-------- GIVEN RECORDS --------
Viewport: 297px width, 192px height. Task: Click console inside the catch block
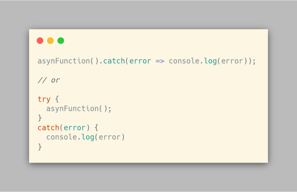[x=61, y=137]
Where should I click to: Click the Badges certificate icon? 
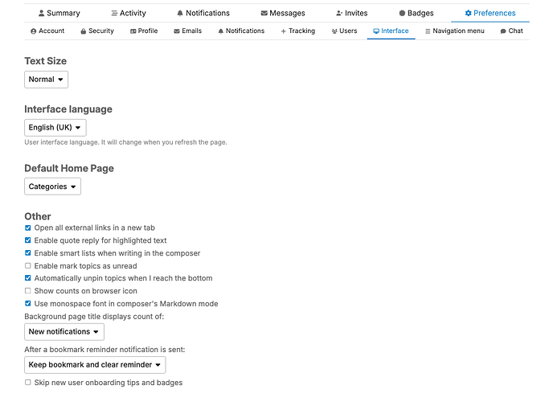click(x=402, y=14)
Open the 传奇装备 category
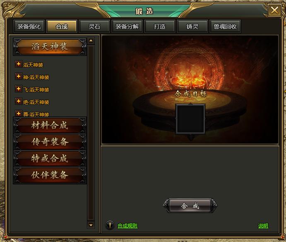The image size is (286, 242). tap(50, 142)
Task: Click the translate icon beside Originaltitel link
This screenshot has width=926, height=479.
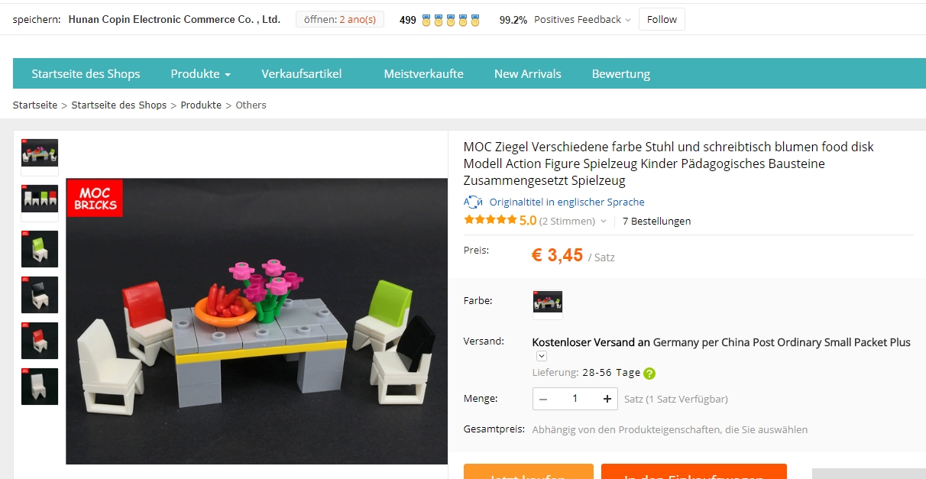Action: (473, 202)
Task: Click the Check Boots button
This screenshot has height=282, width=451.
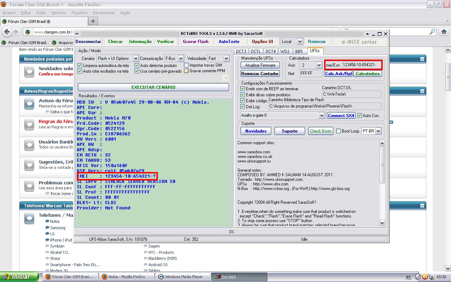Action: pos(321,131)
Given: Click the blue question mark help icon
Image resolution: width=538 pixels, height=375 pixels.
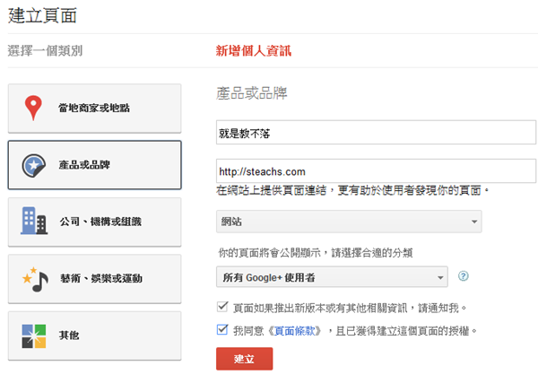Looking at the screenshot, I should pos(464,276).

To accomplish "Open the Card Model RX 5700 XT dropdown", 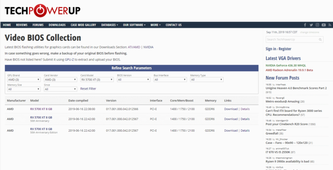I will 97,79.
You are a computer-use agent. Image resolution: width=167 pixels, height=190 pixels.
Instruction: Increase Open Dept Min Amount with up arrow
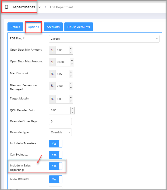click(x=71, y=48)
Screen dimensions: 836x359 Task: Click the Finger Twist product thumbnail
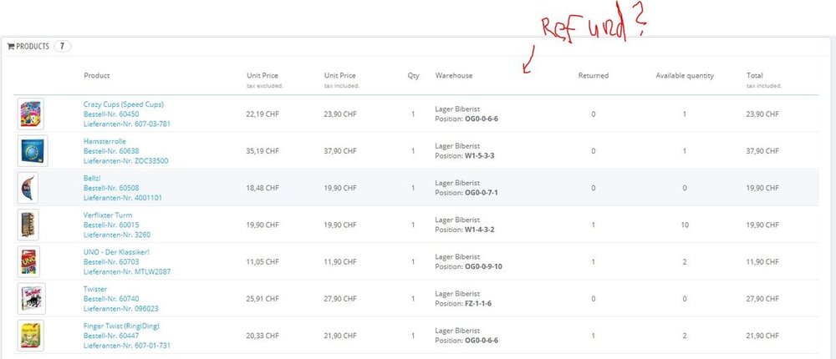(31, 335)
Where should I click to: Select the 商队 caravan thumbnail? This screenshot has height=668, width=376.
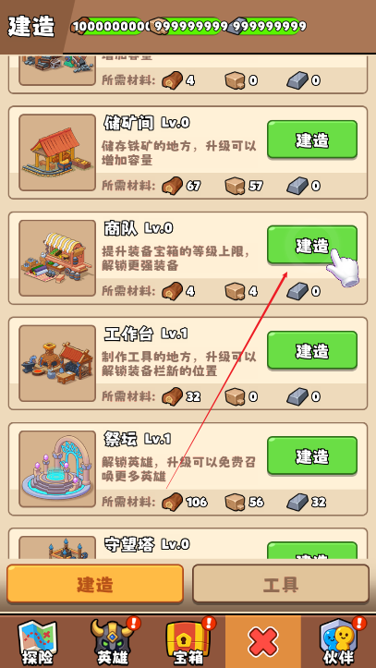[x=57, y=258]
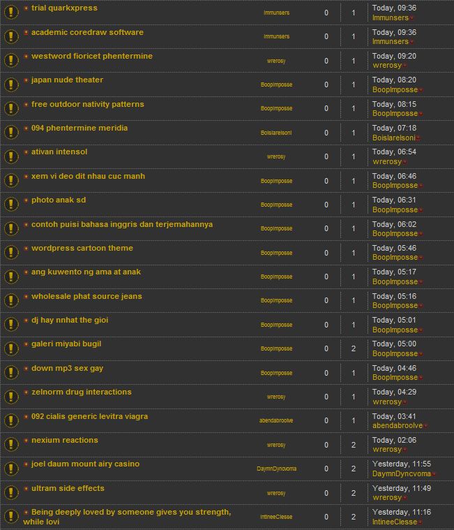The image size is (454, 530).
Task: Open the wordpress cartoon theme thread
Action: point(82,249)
--------
-------- GIVEN RECORDS --------
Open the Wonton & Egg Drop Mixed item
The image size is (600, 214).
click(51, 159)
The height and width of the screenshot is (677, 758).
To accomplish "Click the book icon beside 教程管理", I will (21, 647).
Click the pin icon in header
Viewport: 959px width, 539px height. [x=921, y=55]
--------
*TO DO*
Lines containing the word "beside": copy every one of them from the records above.

*TASK SOLUTION*
Task: Click the translate icon beside Originaltitel link
To accomplish "Click the book icon beside 教程管理", I will (21, 647).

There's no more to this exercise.